== Segment start ==

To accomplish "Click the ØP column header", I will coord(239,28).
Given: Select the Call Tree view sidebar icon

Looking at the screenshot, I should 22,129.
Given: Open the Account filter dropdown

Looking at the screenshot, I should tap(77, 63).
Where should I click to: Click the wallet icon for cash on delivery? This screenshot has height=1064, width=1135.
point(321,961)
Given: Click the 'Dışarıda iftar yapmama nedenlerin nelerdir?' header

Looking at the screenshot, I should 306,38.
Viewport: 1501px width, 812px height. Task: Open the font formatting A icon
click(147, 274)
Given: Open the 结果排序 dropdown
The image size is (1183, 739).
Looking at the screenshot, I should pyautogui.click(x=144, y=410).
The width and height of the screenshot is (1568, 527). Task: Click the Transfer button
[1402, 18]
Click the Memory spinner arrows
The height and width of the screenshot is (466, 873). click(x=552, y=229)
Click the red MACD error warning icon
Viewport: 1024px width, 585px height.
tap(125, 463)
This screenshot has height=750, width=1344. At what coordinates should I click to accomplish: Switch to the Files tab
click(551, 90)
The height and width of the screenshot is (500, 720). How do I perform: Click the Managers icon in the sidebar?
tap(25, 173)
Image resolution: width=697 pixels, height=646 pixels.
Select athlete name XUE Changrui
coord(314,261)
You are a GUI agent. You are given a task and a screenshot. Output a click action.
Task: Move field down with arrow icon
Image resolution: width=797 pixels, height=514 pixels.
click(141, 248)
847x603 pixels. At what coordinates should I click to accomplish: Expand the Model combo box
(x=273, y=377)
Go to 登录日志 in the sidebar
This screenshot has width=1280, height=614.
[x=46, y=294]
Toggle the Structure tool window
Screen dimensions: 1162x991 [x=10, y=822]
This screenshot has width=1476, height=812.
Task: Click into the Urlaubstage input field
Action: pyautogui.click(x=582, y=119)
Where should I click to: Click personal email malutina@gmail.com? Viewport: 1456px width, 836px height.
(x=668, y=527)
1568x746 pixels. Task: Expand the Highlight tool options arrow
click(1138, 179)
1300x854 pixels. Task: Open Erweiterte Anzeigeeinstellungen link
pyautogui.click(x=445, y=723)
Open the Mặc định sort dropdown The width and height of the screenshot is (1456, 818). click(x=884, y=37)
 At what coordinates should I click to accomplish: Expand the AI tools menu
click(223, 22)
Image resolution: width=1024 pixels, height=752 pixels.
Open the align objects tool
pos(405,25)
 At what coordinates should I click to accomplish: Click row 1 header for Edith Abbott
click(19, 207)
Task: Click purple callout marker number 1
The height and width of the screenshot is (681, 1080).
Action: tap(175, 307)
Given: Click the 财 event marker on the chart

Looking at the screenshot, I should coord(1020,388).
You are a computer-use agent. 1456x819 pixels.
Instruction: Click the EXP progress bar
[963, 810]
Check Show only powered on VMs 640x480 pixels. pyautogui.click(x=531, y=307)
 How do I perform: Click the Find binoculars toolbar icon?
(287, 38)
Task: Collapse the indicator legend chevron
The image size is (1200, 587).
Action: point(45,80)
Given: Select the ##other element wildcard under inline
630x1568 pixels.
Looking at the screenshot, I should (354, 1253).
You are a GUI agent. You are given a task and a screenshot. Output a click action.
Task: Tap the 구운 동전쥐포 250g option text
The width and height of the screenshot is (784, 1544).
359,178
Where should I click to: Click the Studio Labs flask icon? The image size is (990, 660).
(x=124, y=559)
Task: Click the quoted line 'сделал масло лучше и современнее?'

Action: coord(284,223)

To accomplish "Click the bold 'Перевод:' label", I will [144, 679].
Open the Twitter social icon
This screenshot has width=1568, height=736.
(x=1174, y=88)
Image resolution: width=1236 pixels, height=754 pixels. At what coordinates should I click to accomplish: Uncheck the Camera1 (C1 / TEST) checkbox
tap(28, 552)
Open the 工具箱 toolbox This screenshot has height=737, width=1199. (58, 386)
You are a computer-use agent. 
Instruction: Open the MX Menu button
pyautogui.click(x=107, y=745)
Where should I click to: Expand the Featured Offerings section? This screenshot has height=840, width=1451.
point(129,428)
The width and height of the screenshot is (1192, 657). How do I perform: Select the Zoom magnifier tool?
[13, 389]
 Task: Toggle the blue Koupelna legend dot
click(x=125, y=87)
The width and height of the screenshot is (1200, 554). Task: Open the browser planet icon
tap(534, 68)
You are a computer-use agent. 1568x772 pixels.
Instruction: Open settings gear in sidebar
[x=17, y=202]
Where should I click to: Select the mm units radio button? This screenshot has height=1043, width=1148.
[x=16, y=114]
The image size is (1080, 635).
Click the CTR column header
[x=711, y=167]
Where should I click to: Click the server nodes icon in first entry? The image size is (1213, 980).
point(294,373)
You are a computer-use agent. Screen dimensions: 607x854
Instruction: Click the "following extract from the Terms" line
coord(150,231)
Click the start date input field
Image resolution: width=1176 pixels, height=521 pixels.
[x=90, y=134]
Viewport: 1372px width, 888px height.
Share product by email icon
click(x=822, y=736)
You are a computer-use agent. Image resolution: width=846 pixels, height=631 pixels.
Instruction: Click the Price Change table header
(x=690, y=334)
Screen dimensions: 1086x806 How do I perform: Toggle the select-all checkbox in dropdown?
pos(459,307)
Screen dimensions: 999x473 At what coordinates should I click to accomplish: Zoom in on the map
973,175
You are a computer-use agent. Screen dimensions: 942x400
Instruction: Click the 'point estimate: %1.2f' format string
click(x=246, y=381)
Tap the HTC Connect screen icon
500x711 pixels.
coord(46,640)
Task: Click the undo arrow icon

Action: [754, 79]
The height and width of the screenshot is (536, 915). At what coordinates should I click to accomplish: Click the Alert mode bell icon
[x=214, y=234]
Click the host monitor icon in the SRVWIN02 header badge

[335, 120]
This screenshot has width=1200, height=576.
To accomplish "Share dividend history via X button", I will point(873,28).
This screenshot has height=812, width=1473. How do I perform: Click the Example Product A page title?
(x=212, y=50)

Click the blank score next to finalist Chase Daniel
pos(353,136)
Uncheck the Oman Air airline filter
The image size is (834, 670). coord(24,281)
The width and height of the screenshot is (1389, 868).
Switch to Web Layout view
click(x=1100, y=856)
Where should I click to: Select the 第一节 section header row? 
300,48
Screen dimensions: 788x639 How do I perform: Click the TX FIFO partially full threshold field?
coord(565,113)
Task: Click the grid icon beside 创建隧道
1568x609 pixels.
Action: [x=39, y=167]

== Segment end ==

> Problem description
Output the listing above word for word.

> Output for this exercise
To accomplish "Click the ØP column header", I will coord(239,28).
Given: Select the Call Tree view sidebar icon

Looking at the screenshot, I should 22,129.
Given: Open the Account filter dropdown

Looking at the screenshot, I should tap(77, 63).
Where should I click to: Click the wallet icon for cash on delivery? This screenshot has height=1064, width=1135.
point(321,961)
Given: Click the 'Dışarıda iftar yapmama nedenlerin nelerdir?' header

Looking at the screenshot, I should 306,38.
Viewport: 1501px width, 812px height. Task: Open the font formatting A icon
click(147, 274)
Given: Open the 结果排序 dropdown
The image size is (1183, 739).
Looking at the screenshot, I should pyautogui.click(x=144, y=410).
The width and height of the screenshot is (1568, 527). Task: Click the Transfer button
[1402, 18]
Click the Memory spinner arrows
The height and width of the screenshot is (466, 873). click(x=552, y=229)
Click the red MACD error warning icon
Viewport: 1024px width, 585px height.
tap(125, 463)
This screenshot has height=750, width=1344. At what coordinates should I click to accomplish: Switch to the Files tab
click(551, 90)
The height and width of the screenshot is (500, 720). How do I perform: Click the Managers icon in the sidebar?
tap(25, 173)
Image resolution: width=697 pixels, height=646 pixels.
Select athlete name XUE Changrui
coord(314,261)
You are a GUI agent. You are given a task and a screenshot. Output a click action.
Task: Move field down with arrow icon
Image resolution: width=797 pixels, height=514 pixels.
click(141, 248)
847x603 pixels. At what coordinates should I click to accomplish: Expand the Model combo box
(x=273, y=377)
Go to 登录日志 in the sidebar
This screenshot has width=1280, height=614.
[x=46, y=294]
Toggle the Structure tool window
Screen dimensions: 1162x991 [x=10, y=822]
This screenshot has width=1476, height=812.
Task: Click into the Urlaubstage input field
Action: pyautogui.click(x=582, y=119)
Where should I click to: Click personal email malutina@gmail.com? Viewport: 1456px width, 836px height.
(x=668, y=527)
1568x746 pixels. Task: Expand the Highlight tool options arrow
click(1138, 179)
1300x854 pixels. Task: Open Erweiterte Anzeigeeinstellungen link
pyautogui.click(x=445, y=723)
Open the Mặc định sort dropdown The width and height of the screenshot is (1456, 818). click(x=884, y=37)
 At what coordinates should I click to accomplish: Expand the AI tools menu
click(223, 22)
Image resolution: width=1024 pixels, height=752 pixels.
Open the align objects tool
pos(405,25)
 At what coordinates should I click to accomplish: Click row 1 header for Edith Abbott
click(19, 207)
Task: Click purple callout marker number 1
The height and width of the screenshot is (681, 1080).
Action: tap(175, 307)
Given: Click the 财 event marker on the chart

Looking at the screenshot, I should coord(1020,388).
You are a computer-use agent. 1456x819 pixels.
Instruction: Click the EXP progress bar
[963, 810]
Check Show only powered on VMs 640x480 pixels. pyautogui.click(x=531, y=307)
 How do I perform: Click the Find binoculars toolbar icon?
(287, 38)
Task: Collapse the indicator legend chevron
The image size is (1200, 587).
Action: point(45,80)
Given: Select the ##other element wildcard under inline
630x1568 pixels.
Looking at the screenshot, I should (354, 1253).
You are a GUI agent. You are given a task and a screenshot. Output a click action.
Task: Tap the 구운 동전쥐포 250g option text
The width and height of the screenshot is (784, 1544).
359,178
Where should I click to: Click the Studio Labs flask icon? The image size is (990, 660).
(x=124, y=559)
Task: Click the quoted line 'сделал масло лучше и современнее?'

Action: coord(284,223)

To accomplish "Click the bold 'Перевод:' label", I will [144, 679].
Open the Twitter social icon
This screenshot has width=1568, height=736.
(x=1174, y=88)
Image resolution: width=1236 pixels, height=754 pixels. At what coordinates should I click to accomplish: Uncheck the Camera1 (C1 / TEST) checkbox
tap(28, 552)
Open the 工具箱 toolbox This screenshot has height=737, width=1199. (58, 386)
You are a computer-use agent. 
Instruction: Open the MX Menu button
pyautogui.click(x=107, y=745)
Where should I click to: Expand the Featured Offerings section? This screenshot has height=840, width=1451.
point(129,428)
The width and height of the screenshot is (1192, 657). How do I perform: Select the Zoom magnifier tool?
[13, 389]
 Task: Toggle the blue Koupelna legend dot
click(x=125, y=87)
The width and height of the screenshot is (1200, 554). Task: Open the browser planet icon
tap(534, 68)
You are a computer-use agent. 1568x772 pixels.
Instruction: Open settings gear in sidebar
[x=17, y=202]
Where should I click to: Select the mm units radio button? This screenshot has height=1043, width=1148.
[x=16, y=114]
The image size is (1080, 635).
Click the CTR column header
[x=711, y=167]
Where should I click to: Click the server nodes icon in first entry? The image size is (1213, 980).
point(294,373)
You are a computer-use agent. Screen dimensions: 607x854
Instruction: Click the "following extract from the Terms" line
coord(150,231)
Click the start date input field
Image resolution: width=1176 pixels, height=521 pixels.
[x=90, y=134]
Viewport: 1372px width, 888px height.
Share product by email icon
click(x=822, y=736)
You are a computer-use agent. Image resolution: width=846 pixels, height=631 pixels.
Instruction: Click the Price Change table header
(x=690, y=334)
Screen dimensions: 1086x806 How do I perform: Toggle the select-all checkbox in dropdown?
pos(459,307)
Screen dimensions: 999x473 At what coordinates should I click to accomplish: Zoom in on the map
973,175
You are a computer-use agent. Screen dimensions: 942x400
Instruction: Click the 'point estimate: %1.2f' format string
click(x=246, y=381)
Tap the HTC Connect screen icon
500x711 pixels.
coord(46,640)
Task: Click the undo arrow icon

Action: [754, 79]
The height and width of the screenshot is (536, 915). At what coordinates should I click to accomplish: Click the Alert mode bell icon
[x=214, y=234]
Click the host monitor icon in the SRVWIN02 header badge

[335, 120]
This screenshot has width=1200, height=576.
To accomplish "Share dividend history via X button", I will point(873,28).
This screenshot has height=812, width=1473. How do I perform: Click the Example Product A page title?
(x=212, y=50)

Click the blank score next to finalist Chase Daniel
pos(353,136)
Uncheck the Oman Air airline filter
The image size is (834, 670). coord(24,281)
The width and height of the screenshot is (1389, 868).
Switch to Web Layout view
click(x=1100, y=856)
Where should I click to: Select the 第一节 section header row? 
300,48
Screen dimensions: 788x639 How do I perform: Click the TX FIFO partially full threshold field?
coord(565,113)
Task: Click the grid icon beside 创建隧道
1568x609 pixels.
Action: [x=39, y=167]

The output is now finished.